> [INPUT MATERIAL]:

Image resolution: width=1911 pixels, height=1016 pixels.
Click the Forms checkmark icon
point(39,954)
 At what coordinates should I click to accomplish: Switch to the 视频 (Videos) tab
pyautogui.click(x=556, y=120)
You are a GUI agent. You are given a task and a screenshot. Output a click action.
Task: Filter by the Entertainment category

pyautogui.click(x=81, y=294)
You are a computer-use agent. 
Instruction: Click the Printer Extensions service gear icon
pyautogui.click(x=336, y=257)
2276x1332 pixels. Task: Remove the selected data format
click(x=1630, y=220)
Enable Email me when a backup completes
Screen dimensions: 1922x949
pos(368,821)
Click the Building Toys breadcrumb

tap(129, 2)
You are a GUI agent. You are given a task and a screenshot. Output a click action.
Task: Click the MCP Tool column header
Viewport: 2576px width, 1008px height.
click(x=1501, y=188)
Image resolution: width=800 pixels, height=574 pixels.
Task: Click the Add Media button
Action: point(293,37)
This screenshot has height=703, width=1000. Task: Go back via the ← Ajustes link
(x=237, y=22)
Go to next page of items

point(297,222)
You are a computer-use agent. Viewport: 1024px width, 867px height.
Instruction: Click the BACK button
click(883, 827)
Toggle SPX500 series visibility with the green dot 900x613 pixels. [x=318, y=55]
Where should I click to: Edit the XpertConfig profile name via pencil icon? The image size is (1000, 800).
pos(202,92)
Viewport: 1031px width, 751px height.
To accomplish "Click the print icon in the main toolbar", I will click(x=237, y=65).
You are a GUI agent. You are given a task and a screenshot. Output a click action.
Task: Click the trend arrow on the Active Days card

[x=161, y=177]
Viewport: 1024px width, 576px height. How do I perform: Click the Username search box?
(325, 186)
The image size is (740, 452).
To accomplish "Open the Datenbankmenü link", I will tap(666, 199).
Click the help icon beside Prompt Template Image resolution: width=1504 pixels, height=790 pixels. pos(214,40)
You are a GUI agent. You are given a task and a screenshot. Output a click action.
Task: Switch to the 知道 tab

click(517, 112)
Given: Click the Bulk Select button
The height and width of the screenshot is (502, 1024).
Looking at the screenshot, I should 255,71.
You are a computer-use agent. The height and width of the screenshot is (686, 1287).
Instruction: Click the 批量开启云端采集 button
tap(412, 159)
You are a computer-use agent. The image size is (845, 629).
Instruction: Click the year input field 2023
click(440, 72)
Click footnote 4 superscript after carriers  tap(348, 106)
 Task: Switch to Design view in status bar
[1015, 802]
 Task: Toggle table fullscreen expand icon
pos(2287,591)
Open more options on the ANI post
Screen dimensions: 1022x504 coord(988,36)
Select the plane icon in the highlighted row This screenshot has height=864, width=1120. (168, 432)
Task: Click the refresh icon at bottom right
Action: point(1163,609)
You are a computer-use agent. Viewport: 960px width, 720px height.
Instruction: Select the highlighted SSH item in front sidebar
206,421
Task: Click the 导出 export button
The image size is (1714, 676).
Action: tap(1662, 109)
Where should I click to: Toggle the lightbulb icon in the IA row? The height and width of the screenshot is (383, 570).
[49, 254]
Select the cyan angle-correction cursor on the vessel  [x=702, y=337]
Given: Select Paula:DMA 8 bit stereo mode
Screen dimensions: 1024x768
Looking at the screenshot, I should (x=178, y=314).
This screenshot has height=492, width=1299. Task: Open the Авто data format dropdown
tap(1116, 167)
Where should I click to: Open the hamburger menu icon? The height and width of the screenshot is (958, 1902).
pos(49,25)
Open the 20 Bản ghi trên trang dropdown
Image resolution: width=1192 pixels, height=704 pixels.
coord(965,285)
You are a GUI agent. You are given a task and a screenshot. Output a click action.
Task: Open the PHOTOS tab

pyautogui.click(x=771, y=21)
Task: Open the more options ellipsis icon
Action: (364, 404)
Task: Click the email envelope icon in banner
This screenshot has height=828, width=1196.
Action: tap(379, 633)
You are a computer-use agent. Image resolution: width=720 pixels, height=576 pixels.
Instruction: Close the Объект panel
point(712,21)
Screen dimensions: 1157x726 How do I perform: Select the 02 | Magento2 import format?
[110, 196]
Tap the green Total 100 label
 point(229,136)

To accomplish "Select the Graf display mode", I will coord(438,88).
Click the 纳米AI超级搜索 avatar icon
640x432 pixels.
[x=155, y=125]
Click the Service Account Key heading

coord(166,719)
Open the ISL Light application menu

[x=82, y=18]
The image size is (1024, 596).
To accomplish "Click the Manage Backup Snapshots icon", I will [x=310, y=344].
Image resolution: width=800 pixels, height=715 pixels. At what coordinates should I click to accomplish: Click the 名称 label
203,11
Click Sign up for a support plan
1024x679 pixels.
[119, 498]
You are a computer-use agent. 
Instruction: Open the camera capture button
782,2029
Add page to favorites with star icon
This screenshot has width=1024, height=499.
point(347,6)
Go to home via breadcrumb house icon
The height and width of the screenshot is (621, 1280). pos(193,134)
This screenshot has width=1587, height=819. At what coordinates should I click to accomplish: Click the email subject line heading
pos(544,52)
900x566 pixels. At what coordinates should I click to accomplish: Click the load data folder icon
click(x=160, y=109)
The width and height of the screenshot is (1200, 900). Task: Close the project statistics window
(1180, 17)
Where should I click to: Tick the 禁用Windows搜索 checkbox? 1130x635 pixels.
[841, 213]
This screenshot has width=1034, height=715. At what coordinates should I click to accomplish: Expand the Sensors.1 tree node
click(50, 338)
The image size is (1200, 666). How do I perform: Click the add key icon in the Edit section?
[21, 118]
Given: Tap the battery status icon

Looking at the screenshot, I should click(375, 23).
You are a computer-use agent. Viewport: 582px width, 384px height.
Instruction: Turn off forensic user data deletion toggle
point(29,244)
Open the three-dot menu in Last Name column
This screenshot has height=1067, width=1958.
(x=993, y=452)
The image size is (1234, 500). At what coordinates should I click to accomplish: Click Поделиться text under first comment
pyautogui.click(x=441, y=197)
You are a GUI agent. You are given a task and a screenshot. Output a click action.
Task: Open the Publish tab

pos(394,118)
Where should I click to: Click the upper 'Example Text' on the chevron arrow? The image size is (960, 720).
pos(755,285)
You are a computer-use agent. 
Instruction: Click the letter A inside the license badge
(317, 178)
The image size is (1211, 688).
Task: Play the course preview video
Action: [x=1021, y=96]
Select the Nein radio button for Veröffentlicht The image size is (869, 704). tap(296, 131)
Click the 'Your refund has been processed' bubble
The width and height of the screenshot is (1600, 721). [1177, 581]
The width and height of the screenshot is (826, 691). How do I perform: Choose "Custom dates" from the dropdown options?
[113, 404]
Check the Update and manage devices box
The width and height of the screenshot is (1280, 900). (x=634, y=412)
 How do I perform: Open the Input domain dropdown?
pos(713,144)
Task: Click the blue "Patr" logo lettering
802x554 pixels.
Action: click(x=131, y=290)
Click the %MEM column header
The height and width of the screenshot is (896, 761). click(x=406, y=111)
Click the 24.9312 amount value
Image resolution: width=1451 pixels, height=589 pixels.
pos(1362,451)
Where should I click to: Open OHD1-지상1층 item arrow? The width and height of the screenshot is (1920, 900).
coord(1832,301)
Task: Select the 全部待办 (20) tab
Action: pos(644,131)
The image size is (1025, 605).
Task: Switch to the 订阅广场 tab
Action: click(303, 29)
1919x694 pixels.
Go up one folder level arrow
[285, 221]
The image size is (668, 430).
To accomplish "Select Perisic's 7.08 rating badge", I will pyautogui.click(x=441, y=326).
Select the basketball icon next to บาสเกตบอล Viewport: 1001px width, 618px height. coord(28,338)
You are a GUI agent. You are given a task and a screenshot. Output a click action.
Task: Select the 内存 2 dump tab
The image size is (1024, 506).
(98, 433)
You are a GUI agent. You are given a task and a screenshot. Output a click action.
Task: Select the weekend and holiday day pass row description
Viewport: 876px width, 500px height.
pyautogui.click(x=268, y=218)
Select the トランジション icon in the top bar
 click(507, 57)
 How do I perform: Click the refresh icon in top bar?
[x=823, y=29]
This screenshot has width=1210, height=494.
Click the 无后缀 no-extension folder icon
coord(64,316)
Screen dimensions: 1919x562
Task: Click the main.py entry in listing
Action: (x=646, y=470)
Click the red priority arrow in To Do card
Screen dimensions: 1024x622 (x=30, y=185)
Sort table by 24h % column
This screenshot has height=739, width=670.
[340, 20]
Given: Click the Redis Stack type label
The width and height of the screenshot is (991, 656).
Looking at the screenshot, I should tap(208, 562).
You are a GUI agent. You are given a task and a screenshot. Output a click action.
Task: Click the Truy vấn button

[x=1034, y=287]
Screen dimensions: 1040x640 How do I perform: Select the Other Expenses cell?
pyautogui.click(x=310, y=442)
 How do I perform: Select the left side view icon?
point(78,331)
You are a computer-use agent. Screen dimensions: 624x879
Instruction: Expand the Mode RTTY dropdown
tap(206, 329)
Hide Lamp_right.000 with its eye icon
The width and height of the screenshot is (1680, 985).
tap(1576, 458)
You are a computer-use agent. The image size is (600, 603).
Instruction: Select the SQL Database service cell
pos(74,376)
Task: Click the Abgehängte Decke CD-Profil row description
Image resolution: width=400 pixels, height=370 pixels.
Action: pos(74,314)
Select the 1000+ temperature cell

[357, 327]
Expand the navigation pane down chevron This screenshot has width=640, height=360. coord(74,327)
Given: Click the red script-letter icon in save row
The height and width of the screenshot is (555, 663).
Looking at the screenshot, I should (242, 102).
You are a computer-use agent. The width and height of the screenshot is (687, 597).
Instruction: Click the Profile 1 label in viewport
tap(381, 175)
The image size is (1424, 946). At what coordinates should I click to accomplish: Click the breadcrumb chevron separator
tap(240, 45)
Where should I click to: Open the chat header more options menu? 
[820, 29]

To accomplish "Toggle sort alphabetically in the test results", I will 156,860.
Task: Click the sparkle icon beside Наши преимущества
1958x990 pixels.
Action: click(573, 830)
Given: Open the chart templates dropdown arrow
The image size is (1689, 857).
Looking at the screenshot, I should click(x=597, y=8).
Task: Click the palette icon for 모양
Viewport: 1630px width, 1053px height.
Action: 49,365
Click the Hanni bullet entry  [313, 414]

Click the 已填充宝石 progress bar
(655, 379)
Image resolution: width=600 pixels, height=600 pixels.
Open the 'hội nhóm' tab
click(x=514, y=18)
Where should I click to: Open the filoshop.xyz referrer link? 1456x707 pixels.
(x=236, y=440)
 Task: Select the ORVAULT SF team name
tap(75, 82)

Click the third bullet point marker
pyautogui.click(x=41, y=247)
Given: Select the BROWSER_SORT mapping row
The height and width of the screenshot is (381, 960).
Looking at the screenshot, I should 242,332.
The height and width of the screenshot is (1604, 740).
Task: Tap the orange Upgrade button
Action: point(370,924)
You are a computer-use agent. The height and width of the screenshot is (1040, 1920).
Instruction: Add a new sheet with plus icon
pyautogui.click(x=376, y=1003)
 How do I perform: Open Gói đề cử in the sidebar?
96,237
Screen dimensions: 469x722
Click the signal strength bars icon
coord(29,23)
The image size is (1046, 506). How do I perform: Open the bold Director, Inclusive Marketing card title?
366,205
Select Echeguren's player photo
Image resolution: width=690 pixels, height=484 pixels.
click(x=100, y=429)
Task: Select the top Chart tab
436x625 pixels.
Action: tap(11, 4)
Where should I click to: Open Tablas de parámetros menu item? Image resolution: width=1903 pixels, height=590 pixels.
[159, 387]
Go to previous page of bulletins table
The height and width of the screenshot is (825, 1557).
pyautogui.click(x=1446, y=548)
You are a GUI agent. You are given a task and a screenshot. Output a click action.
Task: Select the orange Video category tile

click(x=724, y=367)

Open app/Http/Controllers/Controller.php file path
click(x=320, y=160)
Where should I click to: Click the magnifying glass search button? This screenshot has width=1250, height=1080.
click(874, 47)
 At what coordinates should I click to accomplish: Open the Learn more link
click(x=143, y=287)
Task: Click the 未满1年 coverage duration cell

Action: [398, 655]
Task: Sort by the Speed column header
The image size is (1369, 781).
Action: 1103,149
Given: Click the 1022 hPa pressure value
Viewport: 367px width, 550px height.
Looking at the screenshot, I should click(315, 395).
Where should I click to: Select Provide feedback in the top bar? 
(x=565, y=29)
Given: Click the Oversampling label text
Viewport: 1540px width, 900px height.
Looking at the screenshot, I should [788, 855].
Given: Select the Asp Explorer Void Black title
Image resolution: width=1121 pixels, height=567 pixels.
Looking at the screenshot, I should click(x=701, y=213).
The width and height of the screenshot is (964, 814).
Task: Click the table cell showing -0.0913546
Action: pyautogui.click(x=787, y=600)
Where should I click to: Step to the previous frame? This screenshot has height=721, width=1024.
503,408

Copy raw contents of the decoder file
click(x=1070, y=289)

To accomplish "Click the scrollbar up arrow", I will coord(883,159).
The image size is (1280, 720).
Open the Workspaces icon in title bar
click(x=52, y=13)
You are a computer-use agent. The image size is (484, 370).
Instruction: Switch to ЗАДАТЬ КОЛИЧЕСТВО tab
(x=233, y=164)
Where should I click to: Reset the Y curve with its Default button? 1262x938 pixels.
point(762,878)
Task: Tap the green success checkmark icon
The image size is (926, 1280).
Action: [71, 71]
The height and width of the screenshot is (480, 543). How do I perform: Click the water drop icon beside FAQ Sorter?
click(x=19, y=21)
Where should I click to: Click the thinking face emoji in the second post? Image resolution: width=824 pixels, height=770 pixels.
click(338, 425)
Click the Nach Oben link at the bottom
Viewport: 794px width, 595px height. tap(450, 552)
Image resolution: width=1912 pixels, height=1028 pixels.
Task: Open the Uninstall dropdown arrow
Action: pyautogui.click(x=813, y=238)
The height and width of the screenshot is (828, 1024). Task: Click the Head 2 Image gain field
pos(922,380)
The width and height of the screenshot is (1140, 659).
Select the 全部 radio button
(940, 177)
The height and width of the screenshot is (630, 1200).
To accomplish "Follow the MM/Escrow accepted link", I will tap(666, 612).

> [WORK INSTRUCTIONS]: What lines above hold the word "description"? List them all.

> [OUTPUT BELOW]:
Task: Select the weekend and holiday day pass row description
Task: Click the Abgehängte Decke CD-Profil row description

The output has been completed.